Three State Finance Commission reports, with recommendations for enhancing the financial health of the local governments were submitted and acted upon in Kerala with practically every recommendation being adopted, as per the provisions of the 73rd and 74th Constitutional Amendments made in 1993. Each State Finance Commission in Kerala has been a path-breaker

First State Finance Commission report
The First State Finance Commission succeeded in integrating seventeen small specific purpose grants into a broader general purpose grants and also in streamlining the determination and transfer of the share of state taxes, making it fully formula-based and non-discretionary.

Its recommendations were:

(1) Expenditure on elections to Local Governments other than District and Block Panchayats may be met by them.

(2) Government may liquidate arrears of share of taxes / grants due to Local Governments in three instalments.

(3) Plinth area may be adopted as the basis for Property Tax.

(4) For arrears of taxes due to Local Governments from different payees penal interest at 2% per month may be charged.

(5) Government may specify only the minimum rate for fees.

(6) Land tax may be doubled.

(7) Formula based devolution of funds may be followed.

(8) Maintenance grant should be based on current cost of construction.

(9) Vehicle tax compensation may be 25% of net collection of motor vehicles tax.

(10) Tax mapping may be followed.

(11) A Fund for local government development may be built up for leveraging funds and for subsidizing the interest rate of non-remunerative but essential schemes.

(12) A statutory authority should give annual reports to the Governor showing the quantum of statutory and non-statutory grants due to local governments and the amount paid.

(13) A special cell may be constituted to watch the implementation of recommendations.

Second State Finance Commission report

The Second State Finance Commission moved away from sharing specific state taxes and suggested global sharing of the state's own tax revenue, fixing 3.5% as general purpose grant and 5.5% as maintenance grant.

Its recommendations were:

(1) 5 % of the own tax revenue of the state may be devolved as a maintenance grant and 3 % as a general purpose grant.
 
(2) Plinth area based property tax may be operationalised without a gap on increase or limit on decrease.

(3) Presumptive profession tax may be introduced to bring certain self-employed occupational groups into the tax limit.

(4) Entertainment Tax may be introduced for cable TV.

(5) Conversion tax may be realized at the rate of 5% of the capital value in the case of conversion of paddy lands.

(6) Service tax may be made compulsory and be linked to the cost of performing obligatory functions and calculated as a percentage of property tax.

(7) Ceiling on surcharges may be removed.
 
(8) Only the minimum may be fixed for non-tax revenue sources.

(9) Local governments should get automatic allocations at the beginning of every month.

(10) A legislative provision may be introduced for indexing non-tax revenue items and taxes like property tax, advertisement tax and service tax linked to the consumer price index for non-manual workers for urban local governments and consumer price index for agricultural labourers for village panchayats.

(11) All local governments should prepare annual maintenance plans.
 
(12) 10% of the development grant may be set apart for an incentive system.

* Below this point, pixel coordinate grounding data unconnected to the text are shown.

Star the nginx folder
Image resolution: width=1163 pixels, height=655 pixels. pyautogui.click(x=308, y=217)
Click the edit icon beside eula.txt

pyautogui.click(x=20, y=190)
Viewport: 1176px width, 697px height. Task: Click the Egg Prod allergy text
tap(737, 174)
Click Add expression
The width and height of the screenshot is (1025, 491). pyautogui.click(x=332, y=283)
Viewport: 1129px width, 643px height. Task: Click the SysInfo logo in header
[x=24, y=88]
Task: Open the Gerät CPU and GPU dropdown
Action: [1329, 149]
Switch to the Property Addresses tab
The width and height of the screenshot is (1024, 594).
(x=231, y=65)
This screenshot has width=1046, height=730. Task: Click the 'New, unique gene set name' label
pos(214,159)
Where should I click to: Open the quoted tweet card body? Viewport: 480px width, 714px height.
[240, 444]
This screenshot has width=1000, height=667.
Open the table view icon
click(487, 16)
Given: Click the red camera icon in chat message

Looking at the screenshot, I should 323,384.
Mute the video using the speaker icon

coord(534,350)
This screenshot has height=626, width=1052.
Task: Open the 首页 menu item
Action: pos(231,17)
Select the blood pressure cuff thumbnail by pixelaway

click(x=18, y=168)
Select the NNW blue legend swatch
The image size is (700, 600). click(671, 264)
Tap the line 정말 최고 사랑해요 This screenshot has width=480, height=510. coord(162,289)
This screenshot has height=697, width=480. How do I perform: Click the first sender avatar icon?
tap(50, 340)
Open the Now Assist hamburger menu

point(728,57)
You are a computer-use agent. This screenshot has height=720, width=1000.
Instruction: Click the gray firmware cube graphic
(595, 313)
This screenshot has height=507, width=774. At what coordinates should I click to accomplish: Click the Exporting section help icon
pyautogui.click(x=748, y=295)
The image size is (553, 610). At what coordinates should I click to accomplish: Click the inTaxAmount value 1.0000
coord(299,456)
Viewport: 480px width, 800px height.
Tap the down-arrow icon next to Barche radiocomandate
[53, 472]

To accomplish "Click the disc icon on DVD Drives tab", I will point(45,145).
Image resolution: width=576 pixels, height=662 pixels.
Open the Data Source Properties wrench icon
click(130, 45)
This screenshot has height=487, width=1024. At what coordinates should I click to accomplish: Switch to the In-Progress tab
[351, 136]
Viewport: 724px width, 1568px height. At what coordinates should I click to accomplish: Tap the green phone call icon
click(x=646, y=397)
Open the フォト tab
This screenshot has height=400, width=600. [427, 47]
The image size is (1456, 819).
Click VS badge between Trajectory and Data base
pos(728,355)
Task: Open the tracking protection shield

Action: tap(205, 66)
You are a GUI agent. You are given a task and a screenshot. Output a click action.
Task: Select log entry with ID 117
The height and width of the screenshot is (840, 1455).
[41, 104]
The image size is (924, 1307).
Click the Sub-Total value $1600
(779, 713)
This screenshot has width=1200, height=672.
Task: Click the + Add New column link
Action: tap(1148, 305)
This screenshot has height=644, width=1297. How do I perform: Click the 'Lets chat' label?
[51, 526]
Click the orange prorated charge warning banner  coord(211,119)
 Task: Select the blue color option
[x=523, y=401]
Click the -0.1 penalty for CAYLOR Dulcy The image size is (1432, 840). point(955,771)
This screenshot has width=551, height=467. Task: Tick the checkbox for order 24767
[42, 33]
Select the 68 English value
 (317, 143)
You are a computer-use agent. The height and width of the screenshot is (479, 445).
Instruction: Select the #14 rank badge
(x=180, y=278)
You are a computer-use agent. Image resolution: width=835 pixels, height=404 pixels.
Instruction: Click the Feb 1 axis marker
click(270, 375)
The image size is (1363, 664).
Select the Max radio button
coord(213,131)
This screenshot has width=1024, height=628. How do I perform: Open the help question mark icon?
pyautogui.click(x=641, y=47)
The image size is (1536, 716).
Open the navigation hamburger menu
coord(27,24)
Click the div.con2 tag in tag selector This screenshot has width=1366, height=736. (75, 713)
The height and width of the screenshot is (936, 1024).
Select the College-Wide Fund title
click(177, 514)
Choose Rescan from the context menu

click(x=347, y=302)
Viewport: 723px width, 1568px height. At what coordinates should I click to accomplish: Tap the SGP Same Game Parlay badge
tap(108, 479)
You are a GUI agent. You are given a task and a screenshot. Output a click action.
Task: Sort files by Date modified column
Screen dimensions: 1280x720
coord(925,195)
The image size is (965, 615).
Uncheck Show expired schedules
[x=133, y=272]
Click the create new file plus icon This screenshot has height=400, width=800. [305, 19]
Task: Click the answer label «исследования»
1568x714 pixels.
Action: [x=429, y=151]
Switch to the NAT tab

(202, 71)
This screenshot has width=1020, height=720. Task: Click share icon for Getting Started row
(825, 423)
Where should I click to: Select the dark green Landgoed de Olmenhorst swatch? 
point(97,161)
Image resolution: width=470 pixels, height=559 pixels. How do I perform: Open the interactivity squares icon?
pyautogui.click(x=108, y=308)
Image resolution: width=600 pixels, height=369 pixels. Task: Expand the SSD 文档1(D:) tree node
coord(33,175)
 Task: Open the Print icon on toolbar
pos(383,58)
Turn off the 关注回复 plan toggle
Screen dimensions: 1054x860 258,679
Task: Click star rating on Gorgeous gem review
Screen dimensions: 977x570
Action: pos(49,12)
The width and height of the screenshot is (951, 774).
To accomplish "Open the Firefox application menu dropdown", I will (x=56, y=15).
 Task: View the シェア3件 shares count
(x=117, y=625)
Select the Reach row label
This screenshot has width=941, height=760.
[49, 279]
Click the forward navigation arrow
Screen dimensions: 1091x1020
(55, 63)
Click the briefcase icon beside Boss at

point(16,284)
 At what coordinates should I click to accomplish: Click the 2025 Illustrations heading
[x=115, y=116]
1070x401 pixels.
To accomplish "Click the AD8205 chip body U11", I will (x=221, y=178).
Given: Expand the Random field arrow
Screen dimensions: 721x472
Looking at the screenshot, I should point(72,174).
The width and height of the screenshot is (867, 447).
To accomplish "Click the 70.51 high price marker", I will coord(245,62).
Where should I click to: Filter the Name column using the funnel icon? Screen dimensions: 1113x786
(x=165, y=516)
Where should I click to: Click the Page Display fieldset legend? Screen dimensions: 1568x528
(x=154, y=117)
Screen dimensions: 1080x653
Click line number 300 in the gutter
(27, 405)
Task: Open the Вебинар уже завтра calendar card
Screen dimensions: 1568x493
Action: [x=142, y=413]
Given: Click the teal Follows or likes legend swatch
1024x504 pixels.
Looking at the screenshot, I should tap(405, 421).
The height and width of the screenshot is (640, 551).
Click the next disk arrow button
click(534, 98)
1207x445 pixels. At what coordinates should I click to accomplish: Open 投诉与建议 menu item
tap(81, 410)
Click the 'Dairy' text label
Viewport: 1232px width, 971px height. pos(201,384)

(13) For grants-in-aid a bill system may be introduced for drawing from the treasuries instead of the cheque system.

(14) A cell under the general control of finance and local self-government departments may be set up for monitoring financial matters of Local Governments.

Fourth State Finance Commission Report
The fourth State Finance Commission chaired by Dr M. A. Oommen with S M Vijayanand and Ms Ishita Roy as members, submitted its report on 22 January 2011  as the second Indian State (Bihar submitted in September 2010 as the first) to submit the fourth report, with a recommendation that 25-30 per cent or more of state plan funds need to be devolved to local governments. The general purpose grant had been fixed at 3.5 per cent and the maintenance grant at 4.5 per cent. These components would be enhanced in the coming years. This amounted to a five-fold increase from that recommended by the first State Finance Commission.  The second commission, headed by Prabhat Patnaik, economist, institutionalised devolution of funds and fixed it at 25 per cent.  The third commission upset the entire system. Much more than the commission's recommendations, it was due to the intervention of the Finance Ministry and a reflection on the then United Democratic Front government's stance.

The deplorable condition of rural roads could be attributed to the cut in grants recommended by the third commission.  The Oommen commission had set things in the right course and ratified the recommendations of the third commission by asserting that the allocation should not dip beyond 25 per cent, While launching the People's Plan Campaign, the then government had taken an ad hoc decision to devolve 30 per cent funds to the civic bodies.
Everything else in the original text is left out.